La Campagna educativa «Etna Vulcano della Pace. Preghiera interculturale delle scuole di Catania contro la guerra» è nata con la finalità di sviluppare l’Intelligenza Interculturale e le Competenze Globali negli studenti e nei docenti. I concetti di Intelligenza Interculturale e di Competenze Globali a cui si fa qui riferimento sono stati precisati dai seguenti autori: Pampanini (2011) e Boix Mansilla, Jackson (2011). La Campagna ha coinvolto diverse scuole di Catania e provincia, associazioni, comunità-alloggio per minori stranieri non accompagnati, l’Università, quella di Catania, e altre scuole e Università all’estero; infine, essa ha ricevuto il patrocinio morale e culturale della Fondazione Basso di Roma. Le attività promosse nel nome di questa Campagna hanno valso l’associazione dell’Istituto comprensivo «Fontanarossa» alla Rete Nazionale Scuole Unesco-Italia ASpNET.

 

Le prime classi coinvolte nella Campagna educativa contro la guerra sono state due terze di scuola primaria, ma pian piano sempre più gruppi di alunni e docenti di diverse classi hanno preso parte all’iniziativa. Gli alunni erano entusiasti all’idea di esserne i protagonisti; grazie alle loro azioni, il «loro» vulcano Etna, avrebbe inviato un messaggio di pace al mondo intero. Hanno così cominciato con la realizzazione di un video che, dietro suggerimento della preside è stato intitolato «E se scoppiasse la pace?». Questo video, un invito alle scuole di Catania ad aderire alla Campagna educativa, è stato messo sul sito della scuola e su YouTube. È importante sottolineare il fatto che questa Campagna educativa sia nata in Sicilia, terra di Mafia, e che «Fontanarossa» è una scuola considerata a rischio di emarginazione sociale, situata in un territorio in cui la popolazione è afflitta da una tradizionale e sostanziale presenza di attività mafiose. Ed è stato proprio da un luogo simbolico, di lotta alla Mafia, che Pampanini ha pensato di far cominciare le attività: il Parco Falcone di Catania, un luogo pubblico dedicato al giudice palermitano Giovanni Falcone ucciso dalla Mafia nel 1992.

+-------+

Nell'estratto sulla Campagna educativa contro la guerra, quali classi sono state le prime a essere coinvolte?

+-------+

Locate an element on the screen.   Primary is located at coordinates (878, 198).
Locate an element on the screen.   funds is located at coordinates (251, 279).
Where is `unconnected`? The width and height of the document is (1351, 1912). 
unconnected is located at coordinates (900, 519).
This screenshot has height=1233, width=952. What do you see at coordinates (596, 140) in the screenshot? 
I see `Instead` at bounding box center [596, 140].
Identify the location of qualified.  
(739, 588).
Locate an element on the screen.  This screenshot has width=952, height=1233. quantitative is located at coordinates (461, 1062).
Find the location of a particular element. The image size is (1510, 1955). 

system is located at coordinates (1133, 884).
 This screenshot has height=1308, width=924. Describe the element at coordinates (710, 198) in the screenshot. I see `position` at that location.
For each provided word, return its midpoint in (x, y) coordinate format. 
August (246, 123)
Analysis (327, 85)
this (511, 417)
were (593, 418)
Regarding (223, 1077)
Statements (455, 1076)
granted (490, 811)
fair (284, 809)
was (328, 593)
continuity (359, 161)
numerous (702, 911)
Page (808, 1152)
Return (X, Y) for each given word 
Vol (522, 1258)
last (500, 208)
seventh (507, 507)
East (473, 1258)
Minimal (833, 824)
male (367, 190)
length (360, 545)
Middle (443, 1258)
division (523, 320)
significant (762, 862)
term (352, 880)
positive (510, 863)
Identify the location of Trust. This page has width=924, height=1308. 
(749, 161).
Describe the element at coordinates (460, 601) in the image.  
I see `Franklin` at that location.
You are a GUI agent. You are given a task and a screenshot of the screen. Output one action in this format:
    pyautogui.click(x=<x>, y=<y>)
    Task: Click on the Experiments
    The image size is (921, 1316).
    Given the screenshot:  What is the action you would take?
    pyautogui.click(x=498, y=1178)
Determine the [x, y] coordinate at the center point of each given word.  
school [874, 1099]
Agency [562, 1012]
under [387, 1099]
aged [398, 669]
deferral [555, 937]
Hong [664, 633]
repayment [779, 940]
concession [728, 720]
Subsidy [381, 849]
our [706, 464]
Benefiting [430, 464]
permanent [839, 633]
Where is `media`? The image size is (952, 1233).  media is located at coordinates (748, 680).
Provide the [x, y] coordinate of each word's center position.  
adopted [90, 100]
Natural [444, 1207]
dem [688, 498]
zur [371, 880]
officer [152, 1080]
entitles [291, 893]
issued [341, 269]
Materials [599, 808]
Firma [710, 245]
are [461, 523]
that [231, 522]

+-------+

* **Risultato del compito**
Due terze di scuola primaria.